# Rows:
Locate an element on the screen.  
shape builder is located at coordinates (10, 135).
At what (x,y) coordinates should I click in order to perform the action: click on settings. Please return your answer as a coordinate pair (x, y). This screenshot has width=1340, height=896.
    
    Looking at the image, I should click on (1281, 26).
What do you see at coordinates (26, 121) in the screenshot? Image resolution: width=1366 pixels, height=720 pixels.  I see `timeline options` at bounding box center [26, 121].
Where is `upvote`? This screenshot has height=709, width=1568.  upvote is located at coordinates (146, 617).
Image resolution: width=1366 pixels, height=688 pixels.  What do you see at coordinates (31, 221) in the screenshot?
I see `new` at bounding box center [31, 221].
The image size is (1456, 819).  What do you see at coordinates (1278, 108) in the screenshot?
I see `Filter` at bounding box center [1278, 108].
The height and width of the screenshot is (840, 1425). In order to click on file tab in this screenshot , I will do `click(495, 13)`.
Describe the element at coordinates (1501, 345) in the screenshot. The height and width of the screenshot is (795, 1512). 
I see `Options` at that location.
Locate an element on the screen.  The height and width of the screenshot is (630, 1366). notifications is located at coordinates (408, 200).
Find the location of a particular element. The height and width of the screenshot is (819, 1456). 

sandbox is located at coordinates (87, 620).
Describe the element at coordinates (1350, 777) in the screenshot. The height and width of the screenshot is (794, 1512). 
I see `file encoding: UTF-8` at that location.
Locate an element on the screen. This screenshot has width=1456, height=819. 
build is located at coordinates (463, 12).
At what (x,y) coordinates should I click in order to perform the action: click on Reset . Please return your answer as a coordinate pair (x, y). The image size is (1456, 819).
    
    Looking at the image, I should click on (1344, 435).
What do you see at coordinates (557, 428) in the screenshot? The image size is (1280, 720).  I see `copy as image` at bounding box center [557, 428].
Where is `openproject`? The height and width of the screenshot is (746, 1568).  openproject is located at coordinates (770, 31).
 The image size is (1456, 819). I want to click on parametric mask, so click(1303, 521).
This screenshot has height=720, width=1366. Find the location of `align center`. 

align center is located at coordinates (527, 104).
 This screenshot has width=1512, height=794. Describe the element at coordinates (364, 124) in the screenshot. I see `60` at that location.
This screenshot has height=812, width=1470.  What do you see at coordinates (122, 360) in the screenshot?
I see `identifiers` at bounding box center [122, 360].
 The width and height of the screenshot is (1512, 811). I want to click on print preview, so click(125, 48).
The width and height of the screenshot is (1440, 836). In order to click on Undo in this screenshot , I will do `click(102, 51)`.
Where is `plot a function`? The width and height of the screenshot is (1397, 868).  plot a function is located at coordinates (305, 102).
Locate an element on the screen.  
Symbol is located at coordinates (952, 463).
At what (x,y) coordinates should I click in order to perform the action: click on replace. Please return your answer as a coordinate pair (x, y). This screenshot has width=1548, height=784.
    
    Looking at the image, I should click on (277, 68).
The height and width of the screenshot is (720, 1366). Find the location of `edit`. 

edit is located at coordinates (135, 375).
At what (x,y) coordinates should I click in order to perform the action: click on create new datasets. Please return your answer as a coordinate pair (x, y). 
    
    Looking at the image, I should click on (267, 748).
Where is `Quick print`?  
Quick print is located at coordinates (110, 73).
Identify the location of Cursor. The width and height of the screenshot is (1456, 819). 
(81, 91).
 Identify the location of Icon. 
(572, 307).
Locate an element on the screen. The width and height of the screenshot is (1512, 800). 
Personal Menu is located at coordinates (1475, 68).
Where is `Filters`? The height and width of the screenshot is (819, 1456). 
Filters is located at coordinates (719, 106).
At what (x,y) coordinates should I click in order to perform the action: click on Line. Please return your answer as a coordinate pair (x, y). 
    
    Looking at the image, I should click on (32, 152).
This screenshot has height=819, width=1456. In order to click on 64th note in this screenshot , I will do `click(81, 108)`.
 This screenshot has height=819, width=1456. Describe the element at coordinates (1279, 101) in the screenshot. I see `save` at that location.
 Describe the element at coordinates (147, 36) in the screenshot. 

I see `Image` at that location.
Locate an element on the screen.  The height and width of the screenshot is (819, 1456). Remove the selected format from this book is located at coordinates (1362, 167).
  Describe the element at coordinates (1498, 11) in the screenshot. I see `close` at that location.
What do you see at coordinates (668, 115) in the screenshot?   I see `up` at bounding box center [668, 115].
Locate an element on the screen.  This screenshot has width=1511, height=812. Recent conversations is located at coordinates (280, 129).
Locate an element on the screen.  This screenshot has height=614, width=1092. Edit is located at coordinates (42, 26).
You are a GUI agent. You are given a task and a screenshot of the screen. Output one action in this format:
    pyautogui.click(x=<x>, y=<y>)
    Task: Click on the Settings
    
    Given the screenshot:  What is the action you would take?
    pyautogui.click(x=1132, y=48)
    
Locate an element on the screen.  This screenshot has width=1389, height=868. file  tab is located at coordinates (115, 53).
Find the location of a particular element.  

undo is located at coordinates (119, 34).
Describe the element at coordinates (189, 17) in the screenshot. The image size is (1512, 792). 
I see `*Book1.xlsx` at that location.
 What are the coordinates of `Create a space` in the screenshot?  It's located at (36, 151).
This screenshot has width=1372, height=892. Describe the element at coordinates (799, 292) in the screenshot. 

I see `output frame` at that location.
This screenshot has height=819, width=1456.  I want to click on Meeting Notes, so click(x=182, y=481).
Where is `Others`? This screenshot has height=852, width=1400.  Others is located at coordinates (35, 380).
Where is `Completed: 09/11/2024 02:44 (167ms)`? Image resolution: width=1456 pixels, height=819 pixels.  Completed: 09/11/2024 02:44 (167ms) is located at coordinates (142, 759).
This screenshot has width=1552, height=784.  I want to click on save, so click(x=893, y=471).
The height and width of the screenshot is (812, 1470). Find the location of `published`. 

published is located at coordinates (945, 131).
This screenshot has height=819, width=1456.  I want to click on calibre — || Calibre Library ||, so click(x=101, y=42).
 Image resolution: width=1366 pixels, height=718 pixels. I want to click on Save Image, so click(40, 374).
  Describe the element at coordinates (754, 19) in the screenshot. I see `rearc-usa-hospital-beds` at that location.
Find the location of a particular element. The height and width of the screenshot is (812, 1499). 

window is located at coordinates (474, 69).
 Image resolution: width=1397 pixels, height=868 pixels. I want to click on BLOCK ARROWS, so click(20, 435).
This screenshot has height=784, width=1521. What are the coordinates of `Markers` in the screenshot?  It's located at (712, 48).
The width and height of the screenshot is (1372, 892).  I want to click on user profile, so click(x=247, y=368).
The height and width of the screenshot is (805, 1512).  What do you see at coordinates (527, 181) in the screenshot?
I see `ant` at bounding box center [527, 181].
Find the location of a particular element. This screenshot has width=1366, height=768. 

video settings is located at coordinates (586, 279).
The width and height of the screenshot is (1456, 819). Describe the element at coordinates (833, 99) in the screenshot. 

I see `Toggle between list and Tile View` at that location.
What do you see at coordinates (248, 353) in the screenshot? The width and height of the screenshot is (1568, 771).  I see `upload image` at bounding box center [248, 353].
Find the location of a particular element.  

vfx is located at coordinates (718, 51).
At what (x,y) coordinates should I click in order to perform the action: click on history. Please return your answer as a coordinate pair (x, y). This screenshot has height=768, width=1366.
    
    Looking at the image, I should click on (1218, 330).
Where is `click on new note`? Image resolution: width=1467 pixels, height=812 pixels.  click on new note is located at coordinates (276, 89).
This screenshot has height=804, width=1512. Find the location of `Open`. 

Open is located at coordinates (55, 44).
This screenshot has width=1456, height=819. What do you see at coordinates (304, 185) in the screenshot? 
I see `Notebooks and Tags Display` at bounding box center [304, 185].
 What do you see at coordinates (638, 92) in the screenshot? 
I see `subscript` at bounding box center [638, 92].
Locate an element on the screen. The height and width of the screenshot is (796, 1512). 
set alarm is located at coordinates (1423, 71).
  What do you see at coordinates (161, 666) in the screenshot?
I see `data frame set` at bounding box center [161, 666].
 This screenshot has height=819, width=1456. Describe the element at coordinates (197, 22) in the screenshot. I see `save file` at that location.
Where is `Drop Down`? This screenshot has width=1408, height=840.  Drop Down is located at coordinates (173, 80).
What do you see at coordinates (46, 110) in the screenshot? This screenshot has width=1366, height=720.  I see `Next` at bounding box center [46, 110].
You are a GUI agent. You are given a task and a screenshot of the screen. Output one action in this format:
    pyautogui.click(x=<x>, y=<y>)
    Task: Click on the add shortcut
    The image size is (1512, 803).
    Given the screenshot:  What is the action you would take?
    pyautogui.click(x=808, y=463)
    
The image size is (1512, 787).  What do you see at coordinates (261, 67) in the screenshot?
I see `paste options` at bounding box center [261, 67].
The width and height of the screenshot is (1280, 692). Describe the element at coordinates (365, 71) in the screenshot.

# Exercise directions:
Set down the lines above again without any change, starting at the line that contains "coordinates (1362, 167)." and ending at the line that contains "so click(x=182, y=481).", both included.

# Solution to this task:
Locate an element on the screen.  The height and width of the screenshot is (819, 1456). Remove the selected format from this book is located at coordinates (1362, 167).
  Describe the element at coordinates (1498, 11) in the screenshot. I see `close` at that location.
What do you see at coordinates (668, 115) in the screenshot?   I see `up` at bounding box center [668, 115].
Locate an element on the screen.  This screenshot has width=1511, height=812. Recent conversations is located at coordinates (280, 129).
Locate an element on the screen.  This screenshot has height=614, width=1092. Edit is located at coordinates (42, 26).
You are a GUI agent. You are given a task and a screenshot of the screen. Output one action in this format:
    pyautogui.click(x=<x>, y=<y>)
    Task: Click on the Settings
    
    Given the screenshot:  What is the action you would take?
    pyautogui.click(x=1132, y=48)
    
Locate an element on the screen.  This screenshot has width=1389, height=868. file  tab is located at coordinates (115, 53).
Find the location of a particular element.  

undo is located at coordinates (119, 34).
Describe the element at coordinates (189, 17) in the screenshot. The image size is (1512, 792). 
I see `*Book1.xlsx` at that location.
 What are the coordinates of `Create a space` in the screenshot?  It's located at (36, 151).
This screenshot has width=1372, height=892. Describe the element at coordinates (799, 292) in the screenshot. 

I see `output frame` at that location.
This screenshot has height=819, width=1456.  I want to click on Meeting Notes, so click(x=182, y=481).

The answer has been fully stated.